Beyond these very basic criteria, scientists don’t understand what leads two birds to select each other. Is it a simple matter of proximity and chance? Do birds flirt? Might some want sparks to fly in a kind of magic before they’ll commit? We may use “the birds and the bees” as a metaphor for courtship and sex, but our understanding of the fundamentals of just how birds establish and sustain relationships is superficial and rudimentary.
That’s okay. As Walt Whitman wrote, “You must not know too much, or be too precise or scientific about birds… a certain free margin, and even vagueness — perhaps ignorance, credulity — helps your enjoyment of these things.”
Living in Jane Austen’s World
It is a truth universally acknowledged, that a single bird in possession of a good territory, must be in want of a mate. With a bit of tweaking, Jane Austen’s opening sentence in Pride and Prejudice describes many birds, but her depiction of English society in the eighteenth century most closely mirrors the life of the Black-capped Chickadee.
Chickadees lead lives more provincial than did Austen herself, staying within their neighborhood and associating with a small circle of acquaintances season after season, year after year. To the undiscerning eye their existence may appear to be nothing more than “a quick succession of busy nothings,” but like Austen readers, observant birders notice individuals and their relationships and dramas within any chickadee flock.
As in Austen’s world, chickadee flocks have a strict, stable social hierarchy. Chickadees become “marriageable” the spring after their first winter.
As in Austen’s world, chickadee flocks have a strict, stable social hierarchy.
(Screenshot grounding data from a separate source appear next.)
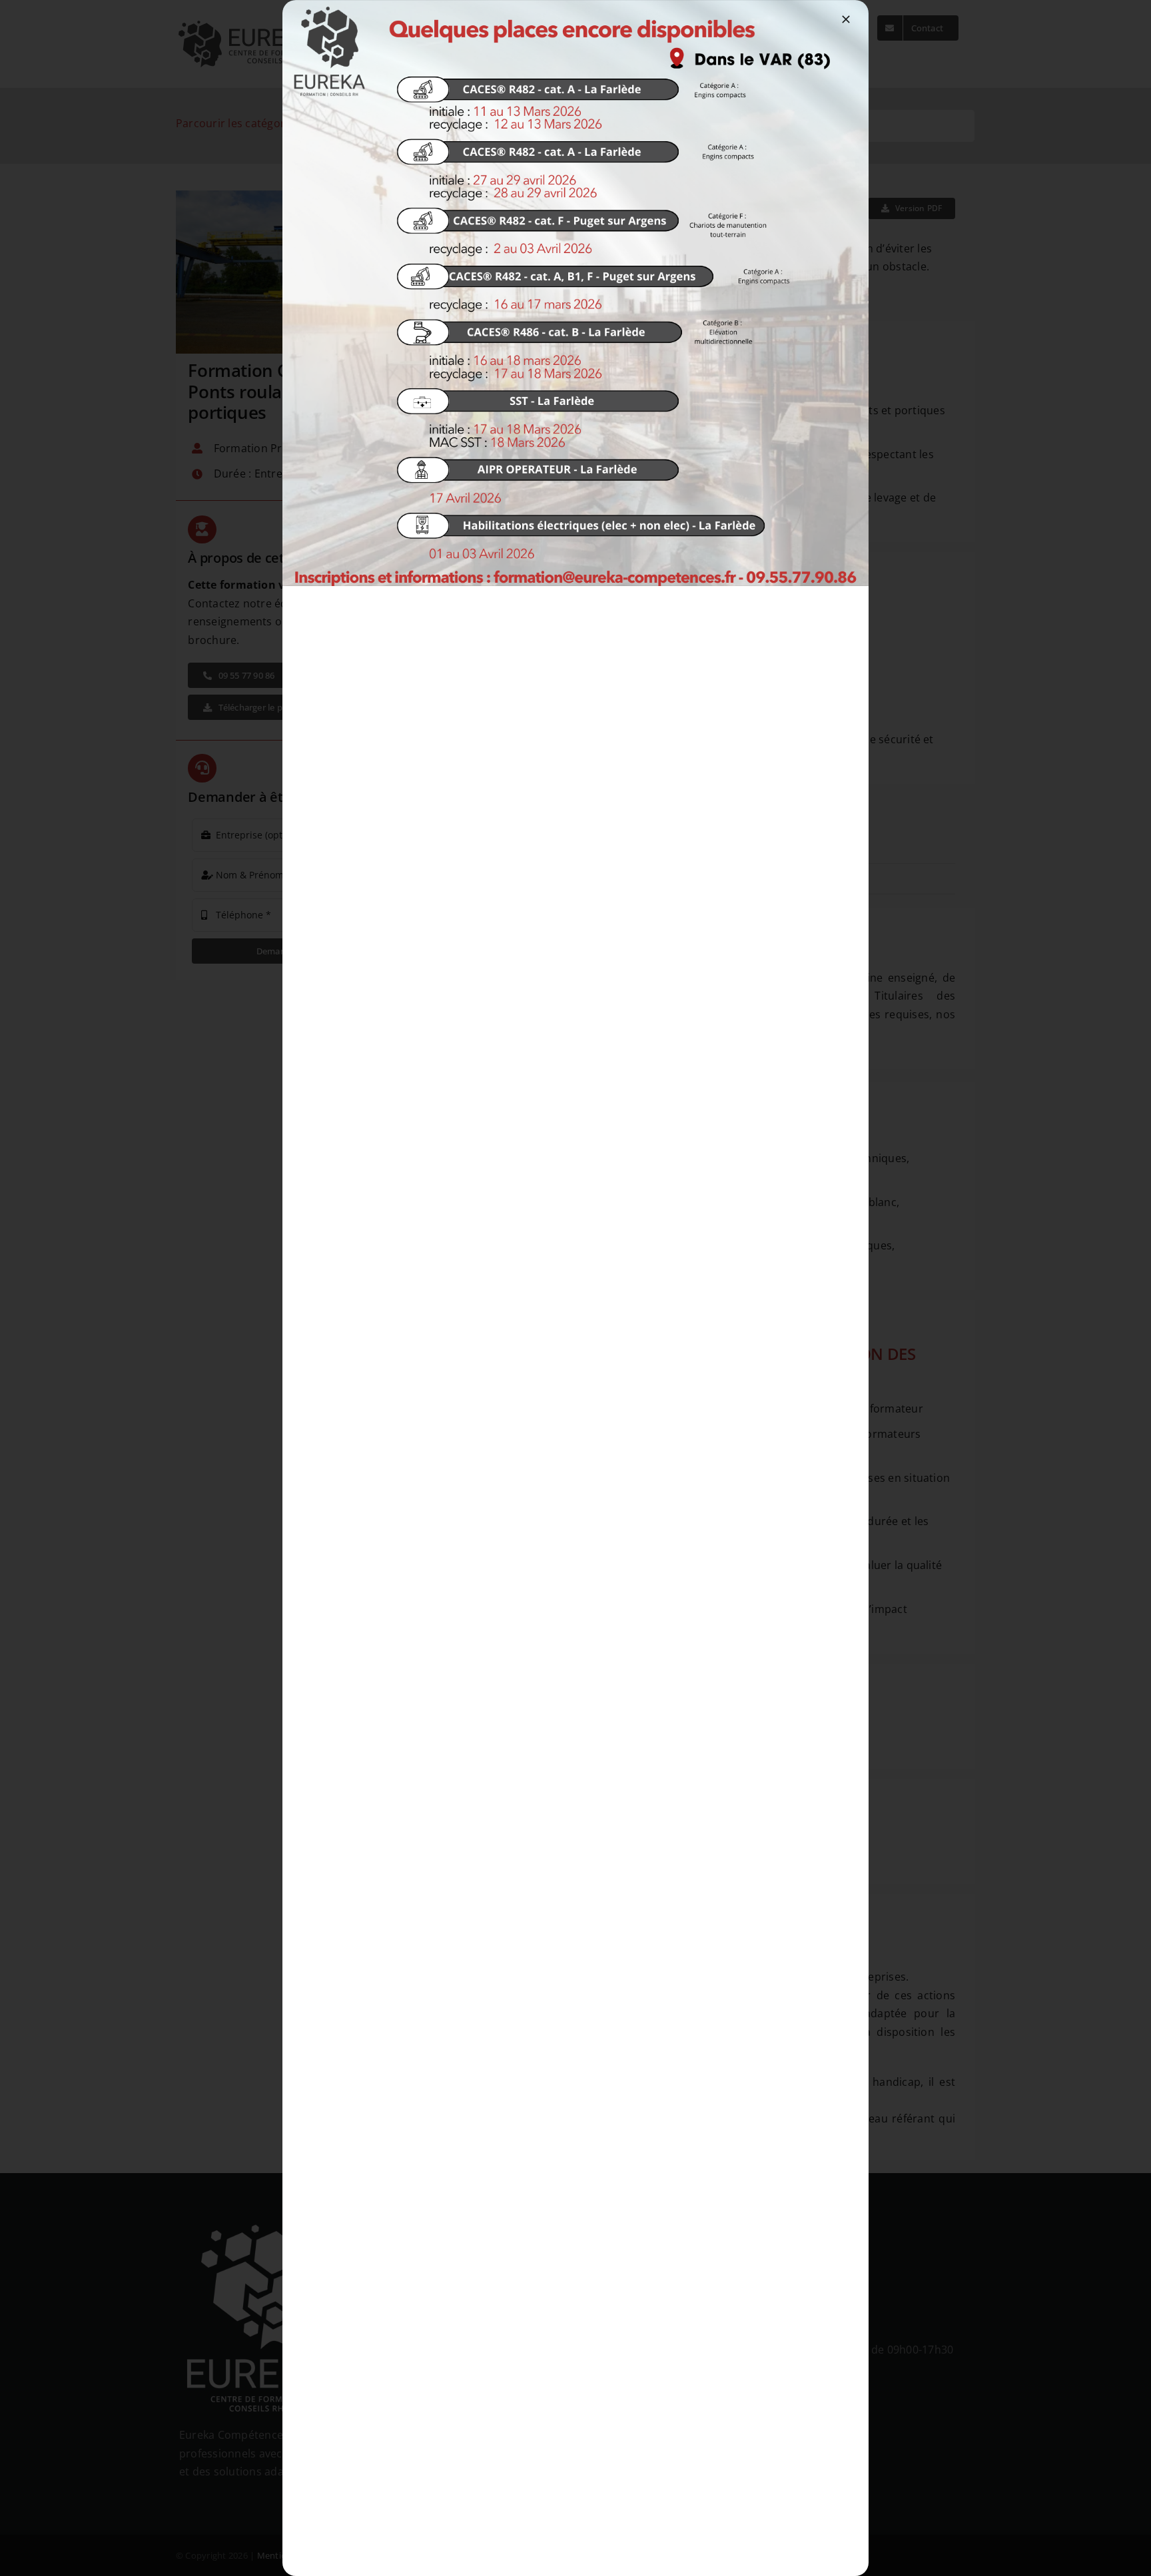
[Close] (846, 19)
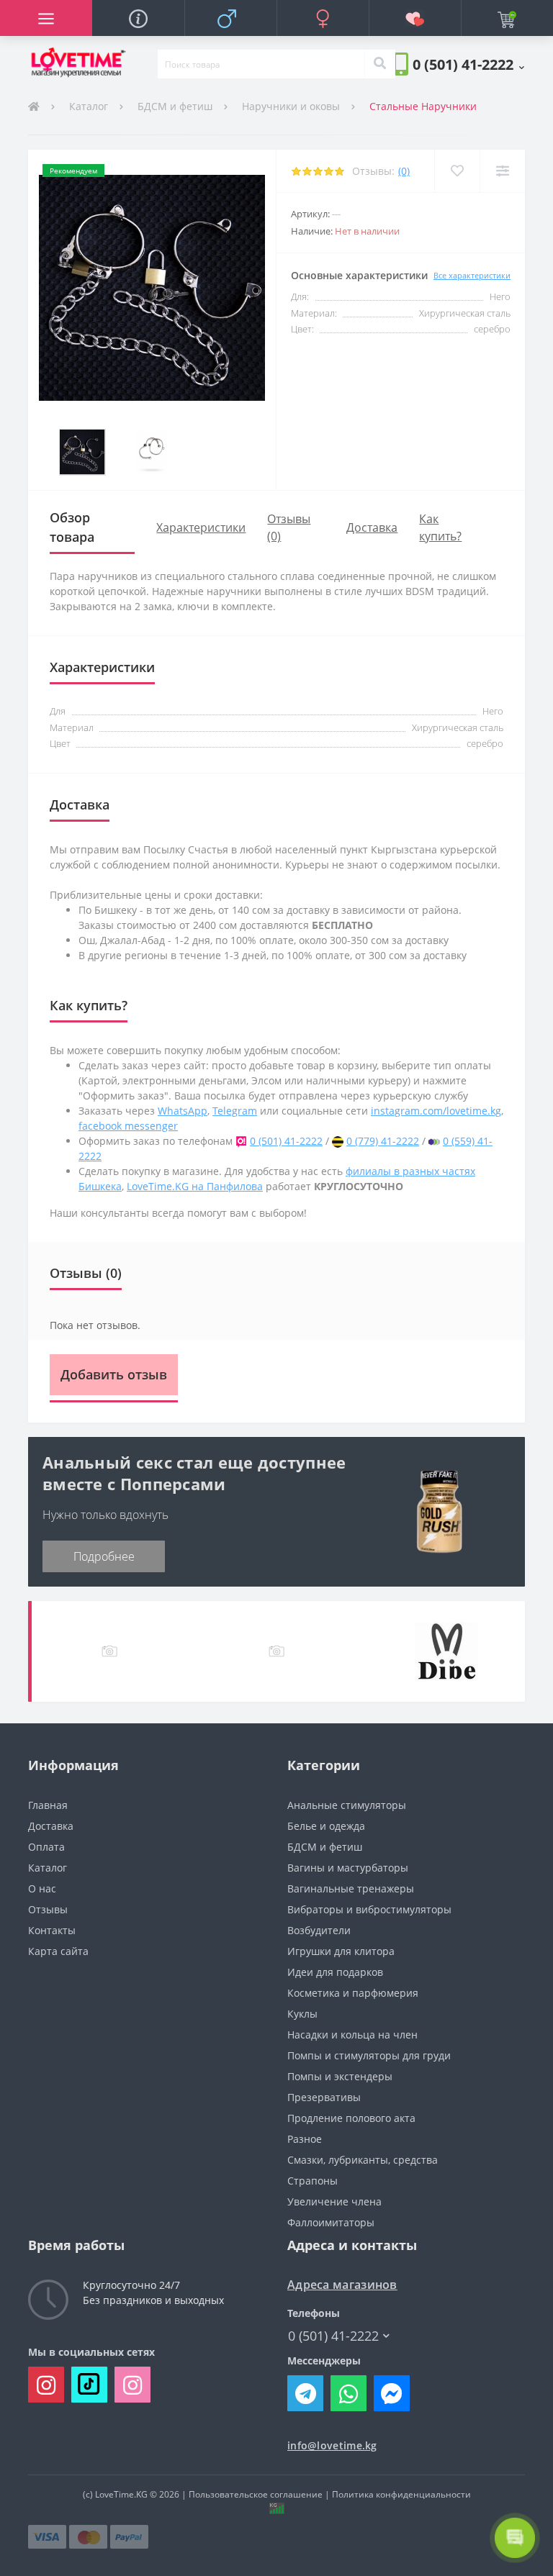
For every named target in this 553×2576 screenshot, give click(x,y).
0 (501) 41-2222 (286, 1141)
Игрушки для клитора (341, 1951)
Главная (48, 1805)
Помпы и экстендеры (339, 2076)
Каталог (88, 106)
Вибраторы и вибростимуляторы (369, 1909)
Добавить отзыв (113, 1374)
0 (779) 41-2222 (382, 1141)
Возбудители (319, 1930)
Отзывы (48, 1909)
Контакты (52, 1930)
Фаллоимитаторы (330, 2222)
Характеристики (201, 527)
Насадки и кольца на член (352, 2034)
Chickadees become “marriageable” the spring after their first winter. Those young chickadees start out at the bottom of the social ladder, rising in rank as they get older. Pairs are composed of birds of equal social standing. Elizabeth Bennet could have been a chickadee when she noted about Darcy, “He is a gentleman; I am a gentleman’s daughter; so far we are equal.”
Female chickadees can’t help but look over the neighborhood males, finding the best singers especially attractive. Like Austen characters, a chickadee’s “imagination is very rapid; it jumps from admiration to love, from love to matrimony in a moment,” but no English heroine would accept mashed-up insects from a lovestruck male. In both worlds, settling love relationships involves drama, but once mate choices are worked out, the dénouement is short and sweet, the consummation private. Some infidelity has always occurred; as Mrs. Bennet might have noted, “I assure you there is quite as much of that going on with chickadees as with people.” Yet in both cases, lasting bonds endure year after year.
Chickadee romance surges every spring and ebbs every summer. A pair may not seem like a unit in fall and early winter, but one sunny January morning, the male starts singing anew, and his mate listens afresh. He may ask her, like Darcy, “If your feelings are still what they were last April, tell me so at once. My affections and wishes are unchanged.” And just like the previous April, and the April before that, their feelings will not be repressed. Chickadees probably cannot fix on which hour, or glance, or words laid the foundation, but for yet another season, they settle into domestic felicity.
It worked in Jane Austen’s world, and it works for chickadees today.
At Last My Love Has Come Along
Complicated relationship dramas are limited to young chickadees and older chickadees who lost their mate since the previous year. Unlike Colonel Brandon in Sense and Sensibility, an unattached older chickadee would more likely court Marianne Dashwood’s widowed mother than the beautiful young girl herself.